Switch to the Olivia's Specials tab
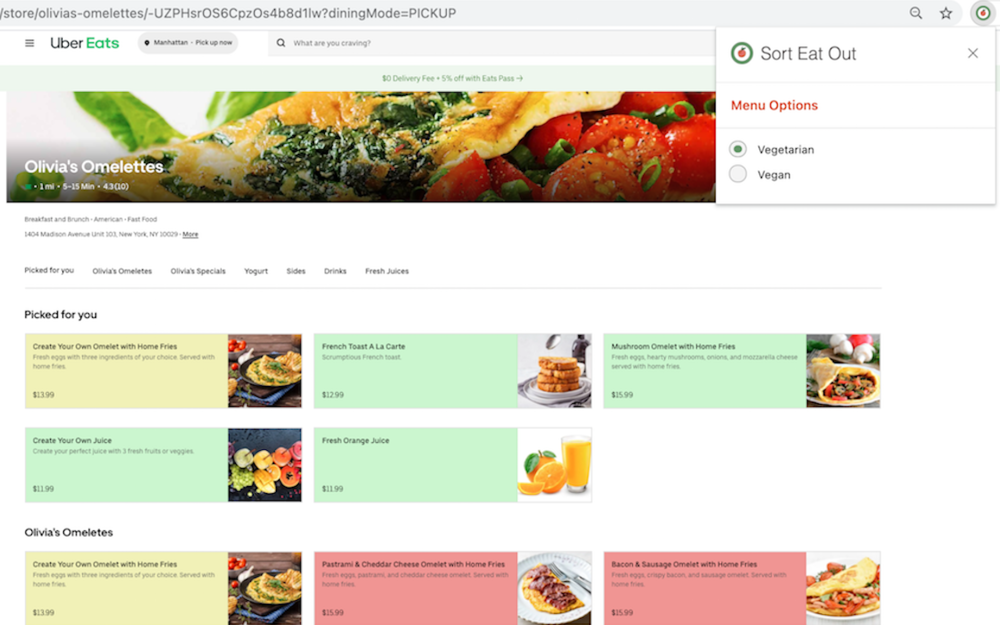Viewport: 1000px width, 625px height. tap(197, 270)
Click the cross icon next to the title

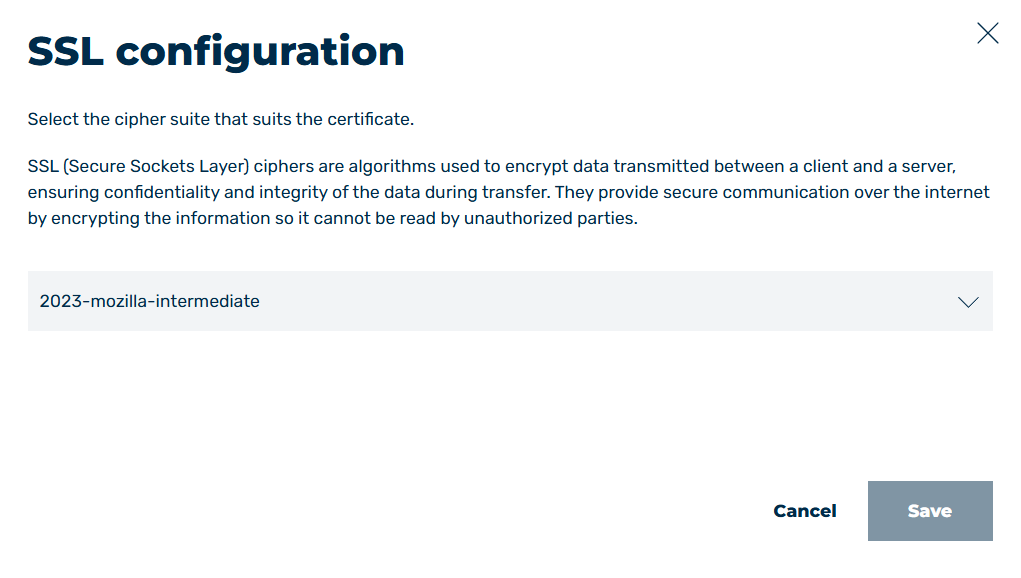987,33
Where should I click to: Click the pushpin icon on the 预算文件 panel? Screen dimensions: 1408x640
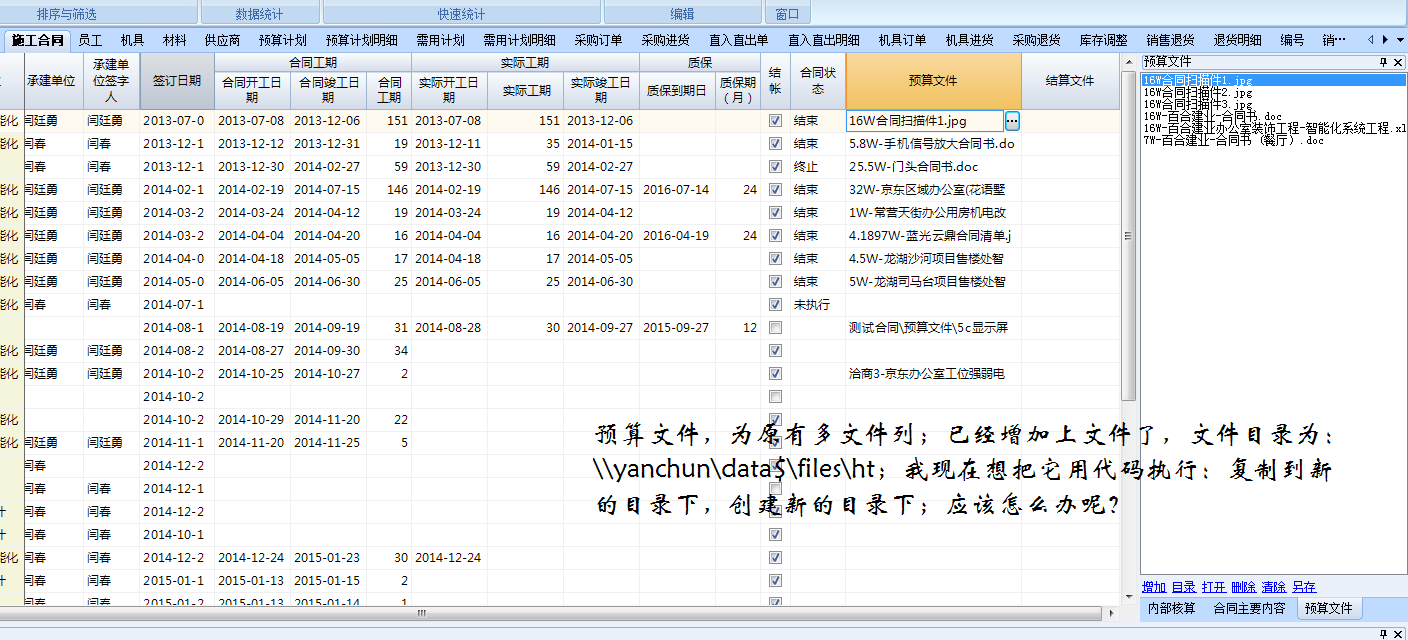1384,62
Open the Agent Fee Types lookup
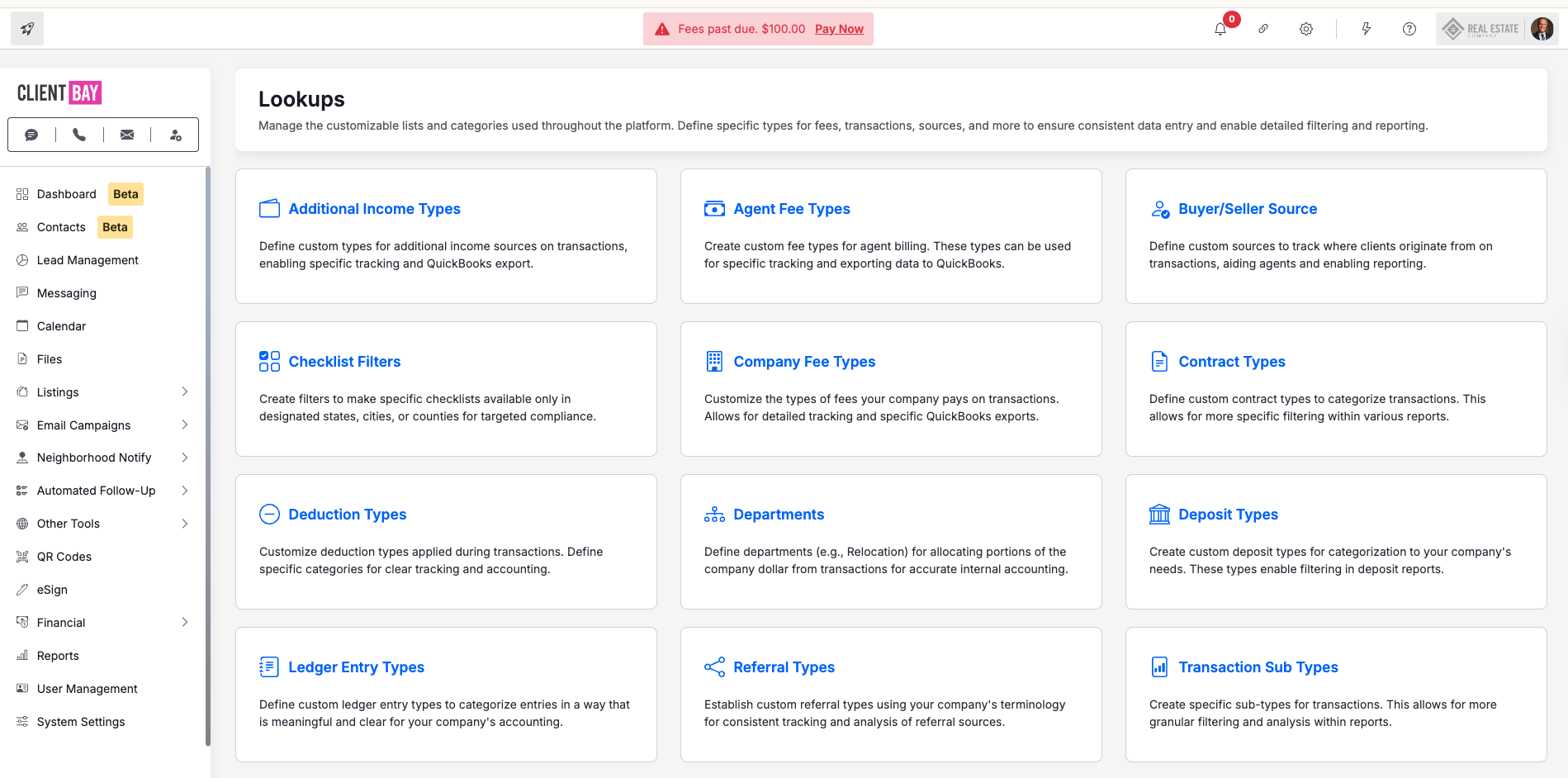 tap(791, 209)
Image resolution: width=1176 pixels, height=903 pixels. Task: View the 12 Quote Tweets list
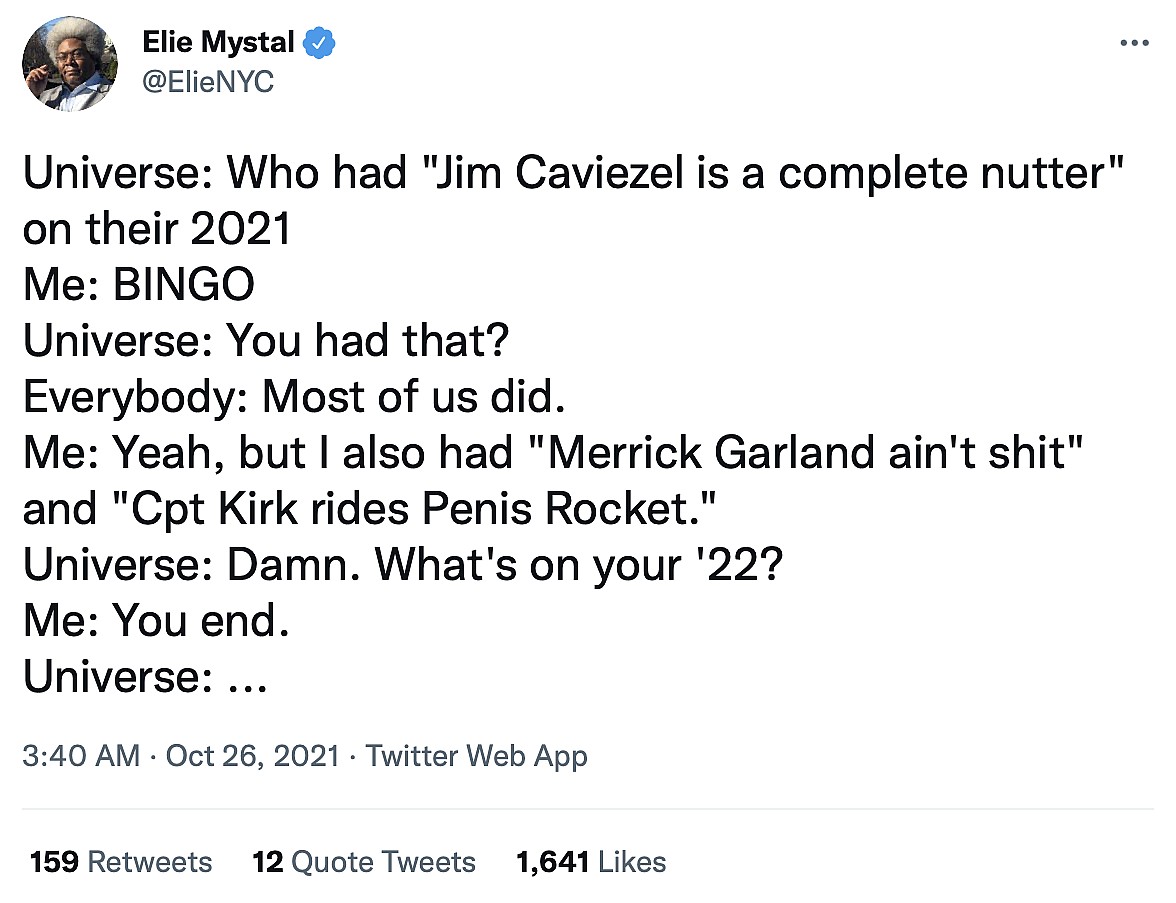(364, 862)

⁂

Images are to be omitted; everything else in the records is to be transcribed exactly.

Switch to the Olivia's Specials tab
Viewport: 1000px width, 625px height. tap(197, 270)
Click the cross icon next to the title

987,33
Where should I click to: Click the pushpin icon on the 预算文件 panel? Screen dimensions: 1408x640
1384,62
Open the Agent Fee Types lookup
 tap(791, 209)
Image resolution: width=1176 pixels, height=903 pixels. Task: View the 12 Quote Tweets list
(364, 862)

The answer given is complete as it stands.